Definisi mengenai kebijakan public menurut sejumlah ilmuwan politik sebagai berikut (Winarno, 1989):
1. Carl J. Friedrick : “Public Policy is a proposed course of action af a person, group, or government within a given environment providing obstacles and opportunities wich the policy was proposed to utilized and overcome in a effort to reach a goal or relized an objective or a purposed”. Kebijakan publik adalah serangkaian tindakan yang diusulkan seseorang, kelompok atau pemerintah dalam suatu lingkungan tertentu dengan menunjukkan hambatan-hambatan dan kesempatankesempatan terhadap pelaksanaan usulan kebijakan tersebut dalam rangka mencapai tujuan tertentu
2. Thomas R. Dye : “Public Policy is whatever governments chose to do or not to do”. Kebijakan publik adalah apa saja yang dpilih oleh pemerintah untuk dilakukan atau untuk tidak dilakukan
3. George C. Edwards III dan Ira Sharkansky : Kebijakan publik adalah apa yang dinyatakan dan apa yang dilakukan atau tidak dilakukan oleh pemerintah.
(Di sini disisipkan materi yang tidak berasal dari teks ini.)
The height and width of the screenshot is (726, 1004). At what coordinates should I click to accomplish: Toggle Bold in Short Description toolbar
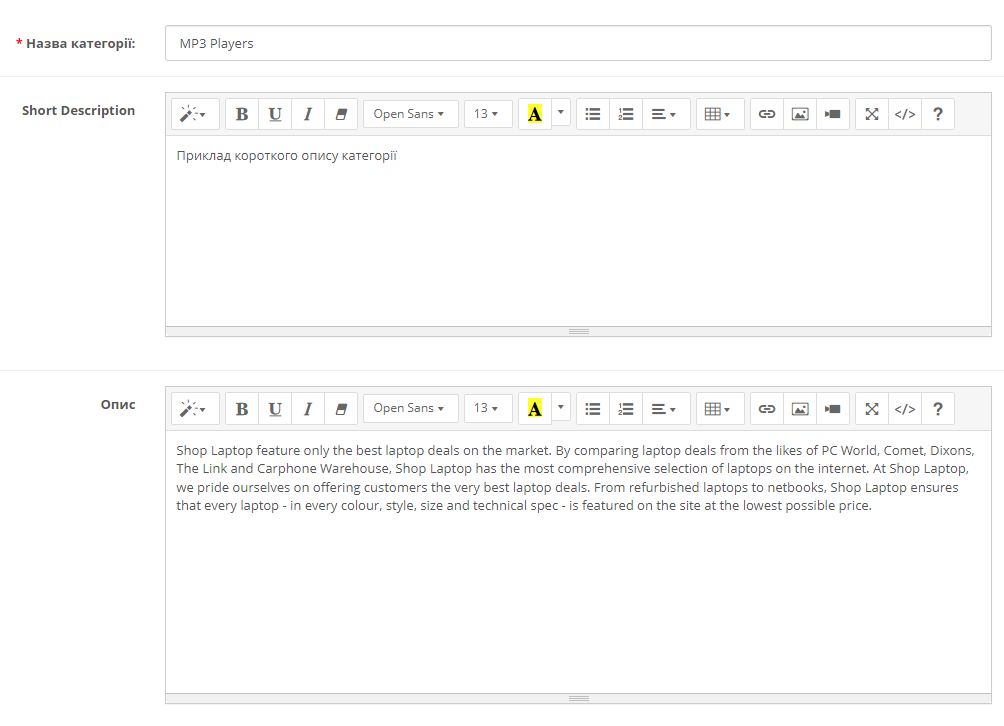[x=242, y=114]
Kebijakan itu berupa sasaran atau tujuan program-program pemerintah
4. James W. Anderson : “Public Policy is a purposive course of action, followed by an actor or a set of actors in daling with a problem or metter of concern”. Kebijakan publik adalah kebijakan-kebijakan yang dikembangkan oleh badan-badan dan pejabat-pejabat pemerintah.
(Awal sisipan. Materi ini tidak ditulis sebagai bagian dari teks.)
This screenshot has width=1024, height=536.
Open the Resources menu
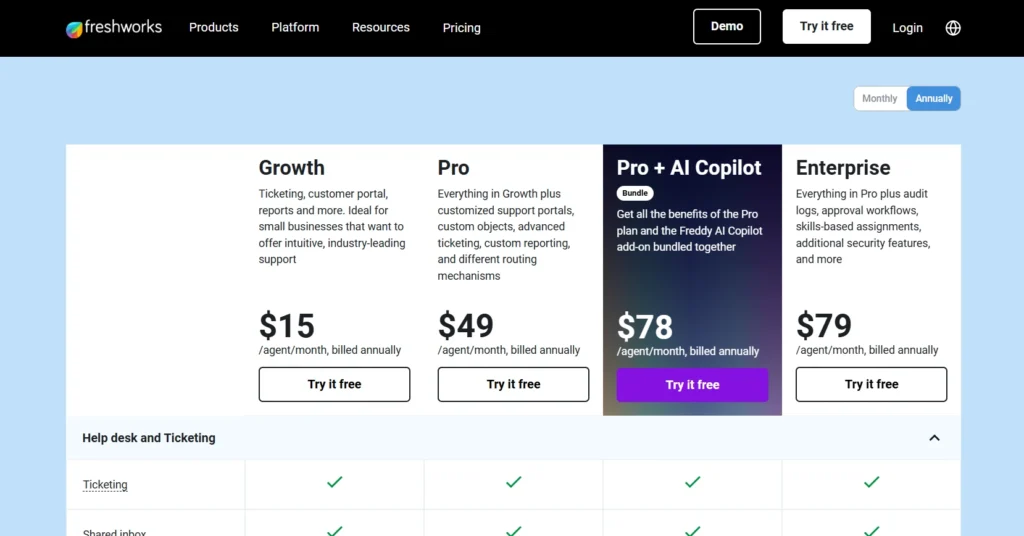tap(381, 27)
Meninjau pendapat sejumlah pakar di atas, dapat disimpulkan bahwa kebijakan publik merupakan keputusan yang diambil pemerintah untuk melakukan atau tidak melakukan suatu hal berkaitan dengan masalah-masalah public di negaranya berdasarkan pertimbangan atas dampak yang akan muncul dari pelaksanaan keputusan tersebut.
Kebijakan publik tersebut nantinya akan dilaksanakan oleh administrasi negara yang dijalankan oleh birokrasi pemerintah sesuai dengan petunjuk pelaksanaan serta petunjuk teknis yang berlaku. Kebijakan publik yang ada pada negara modern menjadikan pelayanan publik sebagai fokus utamanya, yang merupakan segala bentuk jasa pelayanan, baik dalam bentuk barang maupun jasa publik yang pada prinsipnya menjadi tanggung jawab dan dilaksanakan oleh negara untuk mempertahankan atau meningkatkan kualitas kehidupan orang banyak (Wikipedia, 2008).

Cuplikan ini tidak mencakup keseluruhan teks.